Top of Supplied text

Surprise for shopping malls in South Africa – but there’s trouble ahead
Vacancy rates in South Africa’s retail spaces are declining – but weak economic growth and high interest rates will cause these improvements to stall.
According to the Q1 2024 FNB Property Broker Survey, the aggregated response showed that vacancy rates in all three commercial property classes—office, Industrial, and Retail—dropped.
“This is interesting because it points to business sector expansions at a time when the economy has been coming under significant pressure from a combination of a slower global economy and significantly higher interest rates compared to just over a year ago,” said FNB Property Strategist John Loos.
“Economic growth slowed to 0.6% in 2023, from 1.9% in 2022. But while there is the issue of renewed economic growth slowdown last year, along with higher interest rates, working against these negatives has been the lagged positive effect of a normalisation of economic life after Covid-19 lockdowns.”
The improvement in vacancy rates could be partially due to the positive normalisation feeding through into the numbers.
The Industrial Sector’s Index for Direction of Change in Vacancy Rate returned a negative value of -51, implying that 51% of respondents reported a declining vacancy rate compared with those who saw an increase.
The Retail Property Sector’s Index level also remained in negative (improving) territory.
It recorded a -65 reading, a mild lessening from Q4 2023’s -76, which still reflects a very significant broker perception of declining retail vacancy rates.
The MSCI Retail data for the final quarter of 2023 showed quarter-on-quarter declines across four of the five major categories of retail space.
All five saw their vacancy rates drop since the highs reached during late 2020/2021 – the height of the pandemic.
Super regional malls, the largest type of mall, saw vacancy rates drop from 7.91% in late-2020/2021 to 6.29% in early 2024.
With the Covid-19 pandemic bringing about an abnormal economic situation, which increased the magnitude of the vacancy rates in the country, a reversal was likely when the country reverted back to its “mediocre growth.”
Two other factors also appear to be assisting with vacancy rates in the country across all commercial property classes.
Firstly, the market is quite accommodating of the tenant population regarding the terms of rentals and recoveries.
MSCI quarterly retail data shows that the “cost of occupation” for tenants, which is basically the gross rent expressed as a percentage of sales turnover, has been a significant decline in the percentage since levels prior to the Covid-19 lockdown spike, suggesting a more “accommodating” landlord community.
“In other words, this percentage is down on pre-Covid-19 levels, significantly so for Super Regional, Regional and Small Regional Centres, and less so for the smaller Community and Neighbourhood Centres,” said Loos.
“This is a change from before Covid-19, when this cost of occupation percentage was rising steadily, especially in the 3 Regional Centre categories.”
Thus, the market appears not to have been sharply raising the costs of occupancy for the tenant population, a key contributor to keeping vacancy rates down in recent years.
Secondly, the nation’s weak economic growth has meant that there have been low levels of development of new space supplies.
Square meterage of Retail Building Plans passed for the 12-month period to January 2024 was 45% lower than the multi-year for the 12 months to April 2018.
“While the market has been seemingly “accommodating” of the tenant population since the end of lockdowns, and new supply of space is slow, we would expect a stalling of the declining vacancy rate in 2024 in lagged response to 2021-2023 interest rate hiking along with renewed economic slowdown.”
“And while the brokers as a group have not perceived such a stalling yet, they have perceived slower rental market activity levels that could soon translate into an end to the vacancy rate decline.”

Bottom of Supplied text

Work to complete ::
#1 What was South Africa's economic growth rate in 2023, according to the article on South African shopping mall vacancies?
#2 In the article on South African shopping mall vacancies, which types of retail centre does Loos name when comparing cost of occupation with pre-Covid-19 levels?
#3 Summarize the article on South African shopping mall vacancies in two sentences.

Top of Recorded information

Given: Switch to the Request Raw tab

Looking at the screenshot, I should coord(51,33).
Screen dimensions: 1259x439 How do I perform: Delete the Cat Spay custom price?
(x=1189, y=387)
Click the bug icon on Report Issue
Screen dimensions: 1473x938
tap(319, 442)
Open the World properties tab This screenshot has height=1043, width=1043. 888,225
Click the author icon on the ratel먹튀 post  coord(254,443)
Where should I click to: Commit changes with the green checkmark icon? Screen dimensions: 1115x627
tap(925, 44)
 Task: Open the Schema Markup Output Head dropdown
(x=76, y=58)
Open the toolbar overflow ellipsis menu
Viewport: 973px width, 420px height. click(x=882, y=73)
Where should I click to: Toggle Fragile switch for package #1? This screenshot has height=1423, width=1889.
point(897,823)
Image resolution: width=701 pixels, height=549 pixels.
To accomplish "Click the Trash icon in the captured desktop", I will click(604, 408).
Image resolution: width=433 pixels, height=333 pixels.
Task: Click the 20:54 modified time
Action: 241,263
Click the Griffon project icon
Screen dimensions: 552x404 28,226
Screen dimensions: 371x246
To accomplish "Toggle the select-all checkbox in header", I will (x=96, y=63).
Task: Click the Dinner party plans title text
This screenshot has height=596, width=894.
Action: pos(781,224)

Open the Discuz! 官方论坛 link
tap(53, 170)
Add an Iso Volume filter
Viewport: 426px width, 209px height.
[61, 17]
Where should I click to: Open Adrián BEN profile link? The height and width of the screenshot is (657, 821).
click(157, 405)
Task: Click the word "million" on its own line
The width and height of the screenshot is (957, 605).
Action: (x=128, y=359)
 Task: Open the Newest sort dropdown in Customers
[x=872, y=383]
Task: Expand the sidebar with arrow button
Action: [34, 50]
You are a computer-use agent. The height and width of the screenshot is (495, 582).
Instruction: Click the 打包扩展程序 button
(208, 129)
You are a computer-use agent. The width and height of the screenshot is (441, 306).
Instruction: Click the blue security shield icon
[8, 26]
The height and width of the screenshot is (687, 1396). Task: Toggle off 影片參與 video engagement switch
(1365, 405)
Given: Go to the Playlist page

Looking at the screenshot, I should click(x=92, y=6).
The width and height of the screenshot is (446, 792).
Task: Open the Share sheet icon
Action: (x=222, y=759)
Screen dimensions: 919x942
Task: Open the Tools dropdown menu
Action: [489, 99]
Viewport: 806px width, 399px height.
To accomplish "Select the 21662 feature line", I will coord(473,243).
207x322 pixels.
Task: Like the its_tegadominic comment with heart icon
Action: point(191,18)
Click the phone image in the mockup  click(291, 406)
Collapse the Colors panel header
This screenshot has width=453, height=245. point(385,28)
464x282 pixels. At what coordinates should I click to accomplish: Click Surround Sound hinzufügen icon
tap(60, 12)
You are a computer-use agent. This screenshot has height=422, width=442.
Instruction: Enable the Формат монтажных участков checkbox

Bottom of Recorded information

Your written answers ::
#1 0.6%

#2 Super Regional, Regional, Small Regional, Community and Neighbourhood Centres

#3 The Q1 2024 FNB Property Broker Survey showed vacancy rates falling in office, industrial and retail property, helped by the normalization of economic life after Covid-19 lockdowns, landlords not sharply raising tenants' costs of occupancy, and low levels of new space development. FNB Property Strategist John Loos expects the decline in vacancy rates to stall in 2024 because of the 2021-2023 interest rate hikes and renewed economic slowdown.